I asked my friend, author, and Pemberley co-founder Myretta Robens what she thought of the movie Becoming Jane and she sent me the following rant (see how I cleverly avoided having to think of fresh writing myself?). But before she starts, let me say we both recognize the importance of seeing something before judging it. She does admit, however, she went in with more of a closed mind than she would’ve liked.

Myretta Speaks:
Wrong, wrong, wrong! Becoming Jane is just wrong. Okay, I realize that for the regular movie-goer, this is probably a nicely filmed, affecting story. But for someone who is deeply and passionately interested in Jane Austen, it’s just wrong! And here’s why:

Location – Ireland is NOT England and the parts used for this film didn’t look at all like the bits of England they purported to be. And…Godmersham by the Sea? What the heck was that? Although Godmersham (one of the homes of Jane’s brother, Edward Austen Knight) is in Kent, and Kent has some coast, Godmersham is, most emphatically, not near it.

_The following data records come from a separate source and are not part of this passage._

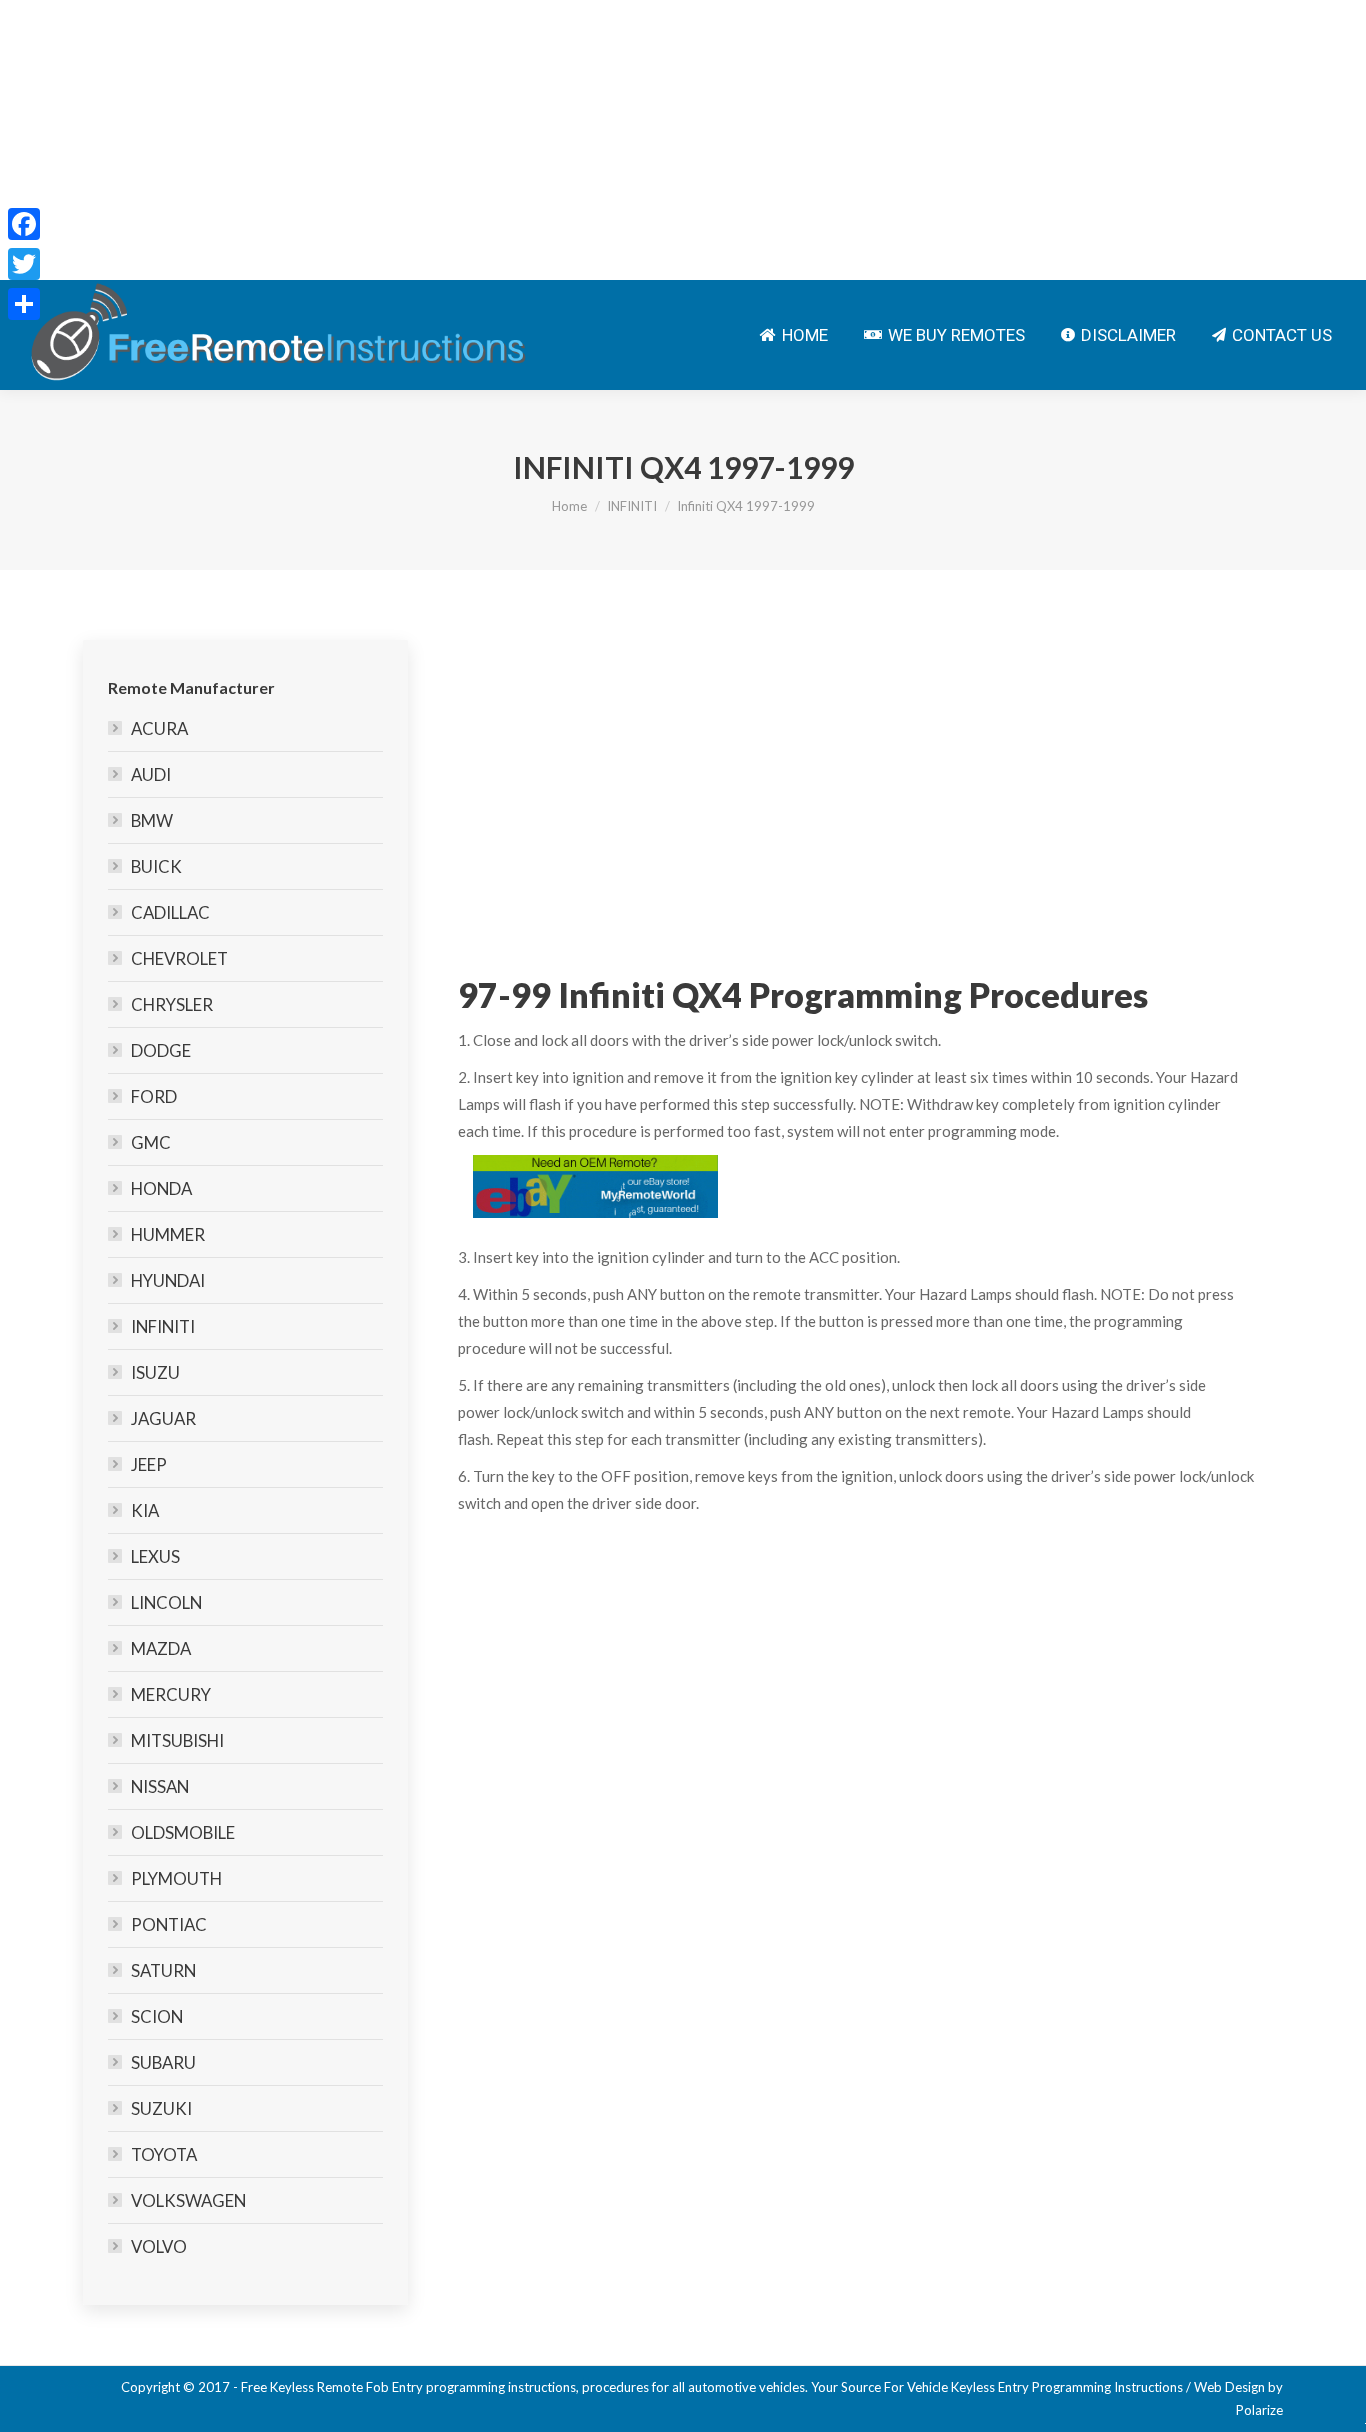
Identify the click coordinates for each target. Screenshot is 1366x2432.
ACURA (159, 728)
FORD (154, 1096)
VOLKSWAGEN (188, 2200)
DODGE (161, 1050)
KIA (145, 1510)
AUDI (151, 774)
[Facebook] (24, 224)
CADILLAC (170, 912)
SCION (157, 2016)
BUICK (156, 866)
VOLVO (159, 2246)
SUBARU (163, 2062)
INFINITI (632, 506)
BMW (152, 820)
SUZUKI (161, 2108)
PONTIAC (169, 1924)
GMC (151, 1142)
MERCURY (171, 1694)
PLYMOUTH (176, 1878)
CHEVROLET (179, 958)
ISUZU (155, 1372)
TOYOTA (164, 2154)
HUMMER (168, 1234)
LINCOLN (166, 1602)
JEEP (149, 1464)
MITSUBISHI (177, 1740)
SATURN (163, 1970)
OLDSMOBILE (183, 1832)
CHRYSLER (172, 1004)
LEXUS (155, 1556)
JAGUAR (163, 1418)
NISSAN (160, 1786)
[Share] (24, 304)
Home (569, 506)
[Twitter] (24, 264)
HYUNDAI (168, 1280)
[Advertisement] (600, 140)
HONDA (161, 1188)
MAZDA (161, 1648)
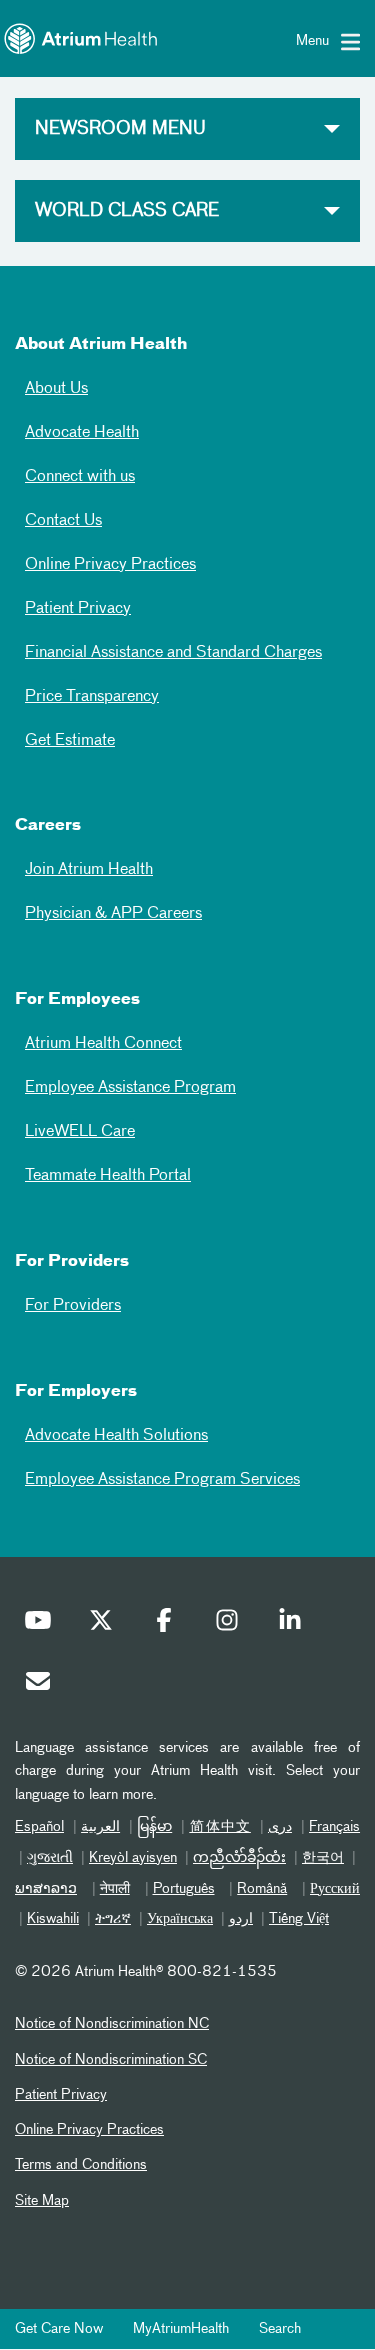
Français (334, 1827)
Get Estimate (70, 741)
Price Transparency (92, 697)
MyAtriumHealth (181, 2329)
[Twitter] (106, 1625)
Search (280, 2329)
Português (184, 1889)
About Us (56, 389)
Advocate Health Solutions (116, 1436)
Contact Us (63, 521)
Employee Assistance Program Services (162, 1480)
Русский (335, 1889)
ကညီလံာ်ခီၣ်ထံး (239, 1858)
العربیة (100, 1827)
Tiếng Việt (299, 1919)
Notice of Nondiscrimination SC (111, 2060)
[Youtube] (43, 1625)
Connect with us (80, 477)
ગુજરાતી (50, 1858)
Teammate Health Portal (108, 1176)
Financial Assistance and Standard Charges (173, 653)
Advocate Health (82, 433)
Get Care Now (59, 2329)
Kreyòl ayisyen (133, 1858)
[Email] (43, 1686)
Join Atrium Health (89, 870)
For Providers (73, 1306)
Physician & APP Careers (113, 914)
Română (262, 1889)
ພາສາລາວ (46, 1889)
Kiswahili (53, 1919)
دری (280, 1827)
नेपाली (115, 1889)
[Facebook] (169, 1625)
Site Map (42, 2201)
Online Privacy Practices (110, 565)
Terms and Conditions (81, 2165)
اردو (241, 1919)
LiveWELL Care (80, 1132)
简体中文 (220, 1827)
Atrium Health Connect (103, 1044)
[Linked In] (295, 1625)
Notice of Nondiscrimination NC (112, 2024)
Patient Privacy (78, 609)
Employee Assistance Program (130, 1088)
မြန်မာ (154, 1827)
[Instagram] (232, 1625)
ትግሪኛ (113, 1919)
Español (39, 1827)
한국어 (323, 1858)
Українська (180, 1919)
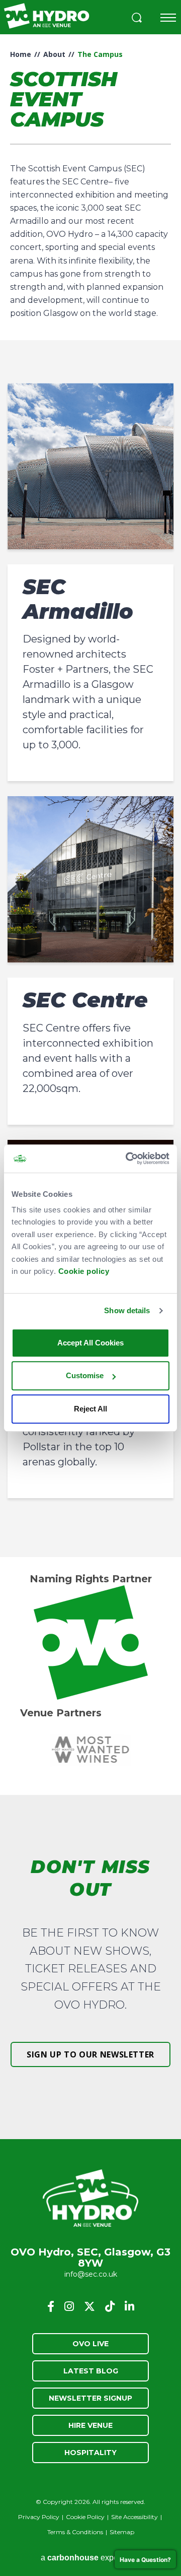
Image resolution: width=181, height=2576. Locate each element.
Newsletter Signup (90, 2398)
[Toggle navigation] (168, 18)
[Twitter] (89, 2306)
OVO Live (90, 2343)
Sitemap (122, 2532)
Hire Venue (90, 2425)
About (54, 54)
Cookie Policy (85, 2517)
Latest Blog (90, 2370)
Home (20, 54)
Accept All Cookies (90, 1342)
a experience (90, 2557)
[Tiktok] (110, 2306)
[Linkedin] (129, 2306)
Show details (127, 1310)
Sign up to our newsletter (90, 2054)
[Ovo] (90, 1642)
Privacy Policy (38, 2517)
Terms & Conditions (75, 2532)
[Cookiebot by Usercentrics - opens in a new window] (127, 1158)
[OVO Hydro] (90, 2199)
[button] (137, 19)
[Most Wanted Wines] (90, 1749)
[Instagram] (69, 2306)
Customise (85, 1375)
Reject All (90, 1408)
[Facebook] (50, 2306)
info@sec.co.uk (90, 2274)
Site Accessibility (134, 2517)
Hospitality (90, 2452)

Anachronism – Steel nibbed pens. That’s all I’m saying.

Historical inaccuracies – This is a big one. Almost none of this story ever happened. Yes, Jane Austen met and flirted with Tom Lefroy for a couple of weeks in 1795-6. There is nothing to indicate that she ever did most of the other things depicted in the movie. And that last scene was totally impossible. I could go on and on about these inaccuracies in serious detail, but you probably don’t want to hear it.

The gravest problem of all is the implication on which the film is based: That Jane Austen was a frustrated and mediocre writer until a man entered her life, introduced her to Tom Jones and taught her love. And the idea that some of her most sparkling prose was cribbed from other
people’s ideas. The premises of this film denigrate the genius and originality of Jane Austen. I am outraged on her behalf and on behalf of other women writers who are fully capable of telling their own stories.

End of Rant; Beginning of Q&A Period:

Thanks, Myretta! Have you seen the movie? What did you think? And what do you think in general of historical fictionalized accounts of something that may or may not have happened?